**Source text:**
I was just looking at station plans for the Southern Pacific's San Jose Market Street station tonight, and noticed that a corner of the telegraph office was marked off as the "Dennison News Co." The corner was on the track side of the station, on the train crew side of the telegraph office's counter. Considering its location, I'd guess it was where the newsboys would pick up new stock.

So it looks like Denison may set up a separate company at some point.

BTW, the Market Street station on the north side of downtown was San Jose's main railroad station until 1935 and the rerouting of the mainline around the west side of San Jose. The current Diridon Station is on that new line, and replaced Market Street.

A snippet from that map is at

8/04/2011 12:10 AM  
Blogger Robert Bowdidge said...

**Tasks to perform:**
• A. In the passage about the San Jose Market Street station, until what year was that station San Jose's main railroad station?
• B. Extend the passage about the San Jose Market Street station, picking up right after its final line.
The records were drawn from a separate source.

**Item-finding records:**
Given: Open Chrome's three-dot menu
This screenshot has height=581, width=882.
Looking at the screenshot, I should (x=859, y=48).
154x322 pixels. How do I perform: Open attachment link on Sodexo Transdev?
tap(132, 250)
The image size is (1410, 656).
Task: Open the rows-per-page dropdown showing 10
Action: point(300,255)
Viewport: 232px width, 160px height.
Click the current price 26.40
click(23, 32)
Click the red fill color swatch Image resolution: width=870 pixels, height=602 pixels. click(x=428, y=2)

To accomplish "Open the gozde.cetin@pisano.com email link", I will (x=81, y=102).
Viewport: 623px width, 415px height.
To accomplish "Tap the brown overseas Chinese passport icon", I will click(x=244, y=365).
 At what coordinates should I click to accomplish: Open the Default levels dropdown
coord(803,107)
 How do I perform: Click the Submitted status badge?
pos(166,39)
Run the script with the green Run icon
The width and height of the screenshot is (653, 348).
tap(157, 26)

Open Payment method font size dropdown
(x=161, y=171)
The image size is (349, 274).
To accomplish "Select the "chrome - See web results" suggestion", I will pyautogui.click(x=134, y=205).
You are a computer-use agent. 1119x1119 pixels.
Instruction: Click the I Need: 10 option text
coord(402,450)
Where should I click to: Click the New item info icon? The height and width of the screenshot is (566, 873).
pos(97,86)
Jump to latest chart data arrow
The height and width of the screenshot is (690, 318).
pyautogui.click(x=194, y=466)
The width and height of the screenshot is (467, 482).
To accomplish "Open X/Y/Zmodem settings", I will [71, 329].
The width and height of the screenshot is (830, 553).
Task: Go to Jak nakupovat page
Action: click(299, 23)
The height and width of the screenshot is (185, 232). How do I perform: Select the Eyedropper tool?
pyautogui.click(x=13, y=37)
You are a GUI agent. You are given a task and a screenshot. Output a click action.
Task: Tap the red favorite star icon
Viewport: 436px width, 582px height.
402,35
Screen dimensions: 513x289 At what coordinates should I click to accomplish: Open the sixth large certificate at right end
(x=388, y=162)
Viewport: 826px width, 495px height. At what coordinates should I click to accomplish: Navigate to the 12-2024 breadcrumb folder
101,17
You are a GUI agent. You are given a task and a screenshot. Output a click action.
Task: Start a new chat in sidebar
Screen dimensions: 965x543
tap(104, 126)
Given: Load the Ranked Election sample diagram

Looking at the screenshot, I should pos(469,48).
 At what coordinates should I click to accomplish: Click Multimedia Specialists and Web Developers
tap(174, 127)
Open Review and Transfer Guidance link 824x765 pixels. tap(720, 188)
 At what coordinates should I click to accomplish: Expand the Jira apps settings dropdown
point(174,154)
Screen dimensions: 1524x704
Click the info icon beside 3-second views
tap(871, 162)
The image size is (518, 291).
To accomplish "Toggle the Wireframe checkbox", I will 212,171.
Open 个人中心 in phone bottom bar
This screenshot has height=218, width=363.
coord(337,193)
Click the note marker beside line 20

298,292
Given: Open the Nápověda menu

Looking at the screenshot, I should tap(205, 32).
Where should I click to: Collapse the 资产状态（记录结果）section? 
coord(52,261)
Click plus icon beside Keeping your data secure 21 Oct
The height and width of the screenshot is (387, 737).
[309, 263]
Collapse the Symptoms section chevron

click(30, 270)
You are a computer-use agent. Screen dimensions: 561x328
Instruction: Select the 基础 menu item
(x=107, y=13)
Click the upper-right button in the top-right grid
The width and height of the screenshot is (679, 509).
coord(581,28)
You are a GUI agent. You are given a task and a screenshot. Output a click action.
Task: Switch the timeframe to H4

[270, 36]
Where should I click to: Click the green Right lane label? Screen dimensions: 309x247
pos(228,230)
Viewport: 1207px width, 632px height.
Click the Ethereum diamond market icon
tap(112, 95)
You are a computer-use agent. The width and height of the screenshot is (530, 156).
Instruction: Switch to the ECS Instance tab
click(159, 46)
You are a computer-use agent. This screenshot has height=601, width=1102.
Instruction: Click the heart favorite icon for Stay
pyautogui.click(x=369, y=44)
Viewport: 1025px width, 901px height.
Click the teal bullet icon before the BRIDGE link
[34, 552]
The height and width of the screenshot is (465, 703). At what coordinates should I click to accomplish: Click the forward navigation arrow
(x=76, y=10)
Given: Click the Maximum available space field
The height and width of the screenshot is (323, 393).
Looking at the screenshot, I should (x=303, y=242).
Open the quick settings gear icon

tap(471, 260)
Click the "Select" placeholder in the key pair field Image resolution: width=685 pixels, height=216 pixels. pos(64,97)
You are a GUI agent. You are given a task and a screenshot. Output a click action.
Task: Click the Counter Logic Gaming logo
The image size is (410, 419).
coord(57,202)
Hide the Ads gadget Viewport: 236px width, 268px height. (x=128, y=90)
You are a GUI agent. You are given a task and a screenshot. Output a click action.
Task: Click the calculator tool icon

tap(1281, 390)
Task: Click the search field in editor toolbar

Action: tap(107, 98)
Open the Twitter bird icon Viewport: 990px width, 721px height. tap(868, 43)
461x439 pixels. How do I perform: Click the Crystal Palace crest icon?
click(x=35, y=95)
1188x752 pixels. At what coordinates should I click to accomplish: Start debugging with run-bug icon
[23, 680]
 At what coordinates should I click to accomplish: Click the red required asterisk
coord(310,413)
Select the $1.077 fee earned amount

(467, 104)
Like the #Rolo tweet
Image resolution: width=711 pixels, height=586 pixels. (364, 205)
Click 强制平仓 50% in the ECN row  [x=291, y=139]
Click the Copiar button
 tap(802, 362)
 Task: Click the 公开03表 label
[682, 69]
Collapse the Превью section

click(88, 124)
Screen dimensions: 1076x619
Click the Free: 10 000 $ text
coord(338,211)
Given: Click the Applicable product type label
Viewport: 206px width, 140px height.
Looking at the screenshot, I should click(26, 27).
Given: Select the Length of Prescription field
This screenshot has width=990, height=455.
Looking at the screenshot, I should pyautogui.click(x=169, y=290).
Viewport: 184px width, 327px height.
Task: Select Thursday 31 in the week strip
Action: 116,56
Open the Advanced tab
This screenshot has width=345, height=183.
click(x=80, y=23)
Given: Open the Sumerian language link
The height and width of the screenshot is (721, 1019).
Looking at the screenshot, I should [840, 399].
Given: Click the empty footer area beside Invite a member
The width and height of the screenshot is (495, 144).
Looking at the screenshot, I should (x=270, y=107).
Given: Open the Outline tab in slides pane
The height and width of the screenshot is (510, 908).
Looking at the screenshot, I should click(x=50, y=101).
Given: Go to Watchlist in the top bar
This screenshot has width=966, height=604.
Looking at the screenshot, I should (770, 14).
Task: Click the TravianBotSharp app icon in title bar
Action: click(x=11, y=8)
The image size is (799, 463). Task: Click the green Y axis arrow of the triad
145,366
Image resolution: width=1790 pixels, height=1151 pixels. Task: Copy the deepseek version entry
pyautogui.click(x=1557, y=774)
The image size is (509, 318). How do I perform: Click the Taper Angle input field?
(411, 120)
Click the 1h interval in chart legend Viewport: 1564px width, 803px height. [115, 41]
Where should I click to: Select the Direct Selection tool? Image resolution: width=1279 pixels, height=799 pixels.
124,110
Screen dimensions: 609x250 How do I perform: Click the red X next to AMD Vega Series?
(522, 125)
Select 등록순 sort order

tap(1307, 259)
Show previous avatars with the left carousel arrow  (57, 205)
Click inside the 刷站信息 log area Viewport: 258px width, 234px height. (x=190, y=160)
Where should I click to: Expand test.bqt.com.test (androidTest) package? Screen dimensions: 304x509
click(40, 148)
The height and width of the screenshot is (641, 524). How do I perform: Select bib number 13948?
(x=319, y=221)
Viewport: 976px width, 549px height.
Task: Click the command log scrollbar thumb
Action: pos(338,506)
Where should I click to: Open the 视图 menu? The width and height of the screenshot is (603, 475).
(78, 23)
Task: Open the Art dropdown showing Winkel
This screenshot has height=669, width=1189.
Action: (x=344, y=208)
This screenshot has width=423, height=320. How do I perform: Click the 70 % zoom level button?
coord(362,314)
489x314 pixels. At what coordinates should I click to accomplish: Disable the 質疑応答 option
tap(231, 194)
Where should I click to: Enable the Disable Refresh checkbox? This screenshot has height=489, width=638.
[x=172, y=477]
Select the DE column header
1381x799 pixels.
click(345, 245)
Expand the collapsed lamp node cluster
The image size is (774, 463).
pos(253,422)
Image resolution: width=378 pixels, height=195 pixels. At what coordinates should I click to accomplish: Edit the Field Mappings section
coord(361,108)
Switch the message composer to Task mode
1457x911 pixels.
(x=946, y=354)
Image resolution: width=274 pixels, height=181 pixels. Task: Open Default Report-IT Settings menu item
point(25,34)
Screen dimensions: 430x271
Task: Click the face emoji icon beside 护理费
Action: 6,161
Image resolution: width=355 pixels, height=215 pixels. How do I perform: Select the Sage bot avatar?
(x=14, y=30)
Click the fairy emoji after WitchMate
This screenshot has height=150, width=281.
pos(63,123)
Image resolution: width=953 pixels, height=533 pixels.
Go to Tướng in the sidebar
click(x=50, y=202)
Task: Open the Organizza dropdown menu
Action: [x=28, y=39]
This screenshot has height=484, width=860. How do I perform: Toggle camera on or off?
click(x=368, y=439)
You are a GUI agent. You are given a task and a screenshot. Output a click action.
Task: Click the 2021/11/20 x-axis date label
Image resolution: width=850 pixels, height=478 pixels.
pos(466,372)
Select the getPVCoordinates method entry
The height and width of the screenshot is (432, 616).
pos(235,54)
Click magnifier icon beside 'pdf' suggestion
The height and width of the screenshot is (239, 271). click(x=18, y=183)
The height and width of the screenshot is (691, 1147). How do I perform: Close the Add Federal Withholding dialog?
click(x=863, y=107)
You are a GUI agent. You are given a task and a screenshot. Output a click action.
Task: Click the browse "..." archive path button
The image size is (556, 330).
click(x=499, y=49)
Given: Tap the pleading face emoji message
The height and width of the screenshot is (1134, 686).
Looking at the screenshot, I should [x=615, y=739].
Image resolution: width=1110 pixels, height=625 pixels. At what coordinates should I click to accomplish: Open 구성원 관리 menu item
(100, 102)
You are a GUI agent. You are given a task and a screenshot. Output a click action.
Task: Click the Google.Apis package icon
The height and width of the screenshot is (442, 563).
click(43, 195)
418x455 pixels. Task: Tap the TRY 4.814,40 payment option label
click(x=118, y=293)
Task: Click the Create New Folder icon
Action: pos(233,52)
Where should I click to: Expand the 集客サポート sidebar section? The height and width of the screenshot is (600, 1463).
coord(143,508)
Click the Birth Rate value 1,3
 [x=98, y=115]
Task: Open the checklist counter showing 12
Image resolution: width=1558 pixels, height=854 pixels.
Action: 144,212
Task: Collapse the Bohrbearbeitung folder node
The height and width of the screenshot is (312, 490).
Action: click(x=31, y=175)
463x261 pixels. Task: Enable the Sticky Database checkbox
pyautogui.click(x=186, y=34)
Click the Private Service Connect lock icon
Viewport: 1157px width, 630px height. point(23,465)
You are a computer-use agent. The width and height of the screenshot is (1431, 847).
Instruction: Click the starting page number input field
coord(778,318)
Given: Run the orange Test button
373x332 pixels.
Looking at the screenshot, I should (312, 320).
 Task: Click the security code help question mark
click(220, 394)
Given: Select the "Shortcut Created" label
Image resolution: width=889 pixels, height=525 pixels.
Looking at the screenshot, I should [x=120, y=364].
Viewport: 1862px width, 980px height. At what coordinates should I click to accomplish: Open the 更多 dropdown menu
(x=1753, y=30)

**Expected responses:**
• A. Until 1935.

• B.
Kyle Wyatt's obituary is confirmed in other sources (or at least everyone was cribbing from the same material.) A Google Books scan of "San Francisco: the metropolis of the Pacific Coast and its suburban cities volume 2" by Lewis Publishing Company, 1892" gives a page-long biography:

"Eli Sherwin Denison, the well-known news agent of the Southern Pacific Railroad system, with headquarters in Oakland, was born in Onondaga County, New York August 7, 1827... in 1859, he went to work as a baggage man on the Sacramento Valley Railroad [the first railroad in California]... In the spring of 1862 he came to Virginia City, Nevada, and was engaged in quartz-mining there... Returning to Sacramento, he went to work for the Central Pacific, his run being from the city to the end of the road, a gradually lengthening trip, and was present May 12 1869 at the driving of the Golden Spike at Promontory. He took his present position as news agent June 1, 1869, and has been engaged in that business ever since. Since 1886, he has employed about fifty newsboys on the different roads of that system. With three other capitalists he bought out, in 1890, what was known as Laundry Farm railroad [a tiny, quickly forgotten railroad in Oakland, California] Mr Denison is prominent and active in politics...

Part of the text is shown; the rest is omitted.